Surprisingly, for the very few willing to even answer that question, even fewer were honest enough to admit that they would not. So is this about getting rid of Harper, or is this about power?

The premise of the VoteTogether initiative is to vote strategically to oust the Conservatives, and they promote voting for whichever candidate has the best chance of doing so in your riding,regardless of the party they represent.

Now, if all the rhetoric we have heard about Stop Harper were true and meaningful, one would think the federal Liberals and NDP must come to some sort of an agreement to ensure that happens. But no, that’s not happening.

Why? Because while both parties will ultimately resort to some kind of gobbledygook about not being able to support the policies of the other and how they alone are the only viable option to undo the mess the Conservatives have created, it’s really about power.  The intense yearning for power not only at the top but in the backrooms behind the top. Trudeau has nixed an alliance outright while Mulcair says while they are aiming to replace the Conservatives,when the votes go down he will not support a Tory minority.

But why not unite now, to get the job done before the election?

This is something touched on in a column by none other than Martyn Brown, who was lauded and elevated to near celebrity status by those on the left recently,for his columns bashing Christy Clark and her LNG dreams.

But today- not surprisingly -those same people are silent as his recent post heralding Green Party Elizabeth Mays performance in the Macleans debate, strikes a nerve for some and appeals to others.

For me, this is where he gets to the heart of the matter, because I too found May’s debate performance compelling:

May has also proved that her participation stands to change the entire tenor and content of any debate that might take place—and decidedly for the better.

Set aside that, as the only woman in the field, she alone stands to temper her competitors’ macho tussle of ideas and insults with some much-needed gender balance and a unique perspective.
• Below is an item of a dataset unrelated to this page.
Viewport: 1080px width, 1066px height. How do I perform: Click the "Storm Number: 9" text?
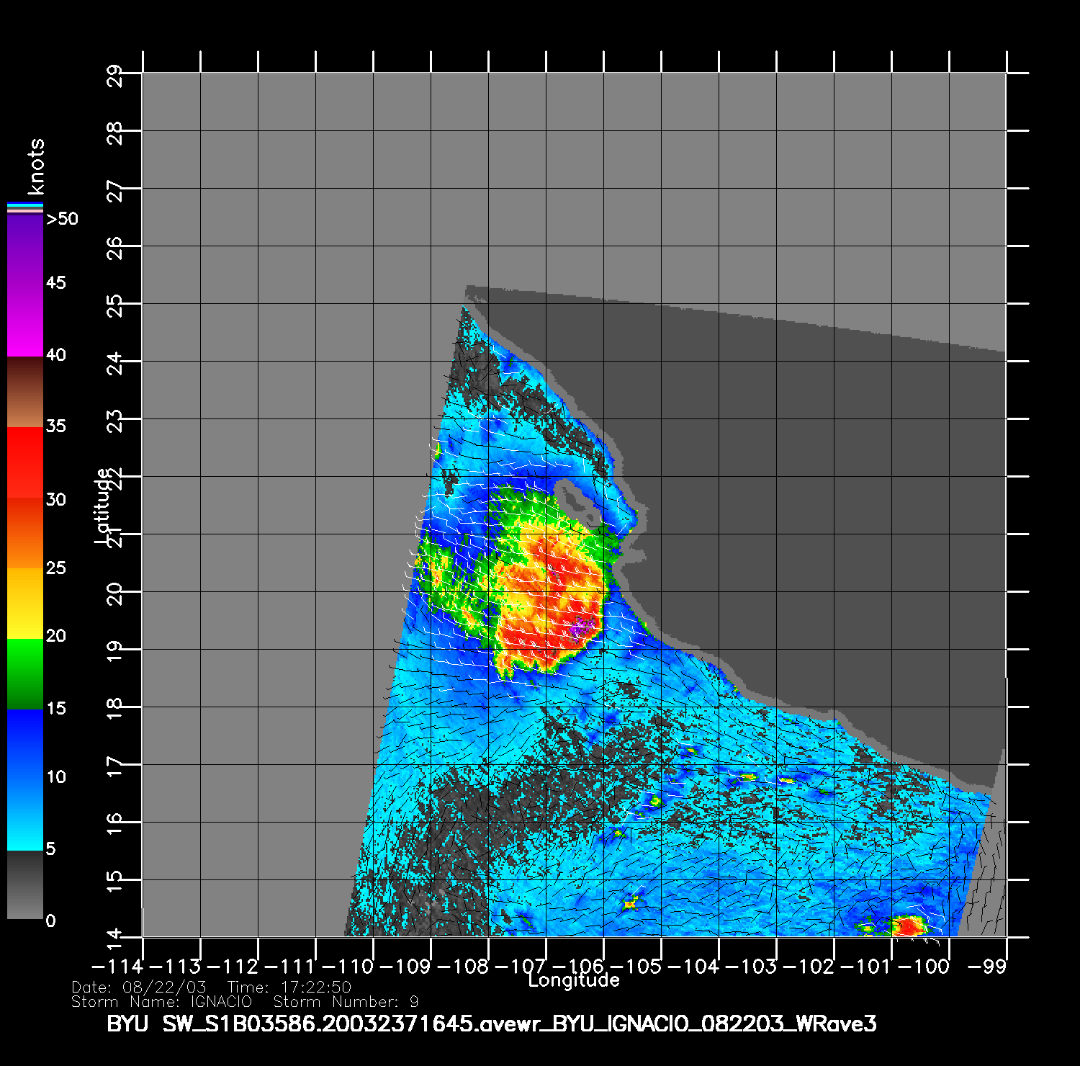click(x=346, y=1002)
Why the Globe is prepared to discount that imperative is as mystifying as it is glaringly inexcusable.

The larger benefit of May’s involvement is the option for change and democratic representation that her party stands to offer Canadians. It is an option that will be aided by her participation in the debates and that will be unconscionably suppressed if she is excluded.

Whatever the practical challenges may be in translating the Green party’s ideas into action and its often-lofty positions into workable policies, May’s views are important for another less obvious reason.

They remind us all that idealism still matters in politics.

Her positions are grounded in unyielding beliefs and values of what is right and what is wrong. They are often anything but “political” in the typical partisan sense, insofar as they tend to marginalize her own voter support base, as they also transcend party lines and their associated ideologies.

The trouble with being on the cusp of power—as the NDP now is, in lockstep with the Liberals and Conservatives—is that the power game becomes the only thing that really matters.

Ideals get thrown out the window when push comes to shove in the battle to play it safe with positions that always have the polls as their main object of focus.

The last place you want to be, if you want to be the last person left standing, is out on a ledge like May, defending your ideals with an uncompromising commitment to stand fast for right over wrong, come what may.

The parties and their leaders all tend to speak in code to their prospective supporters by saying enough to win them over and by saying nothing that is not open to constructive interpretation in wooing any target audience.

This is the real value of May’s involvement. She is inclined to say exactly what she means, as if it really matters.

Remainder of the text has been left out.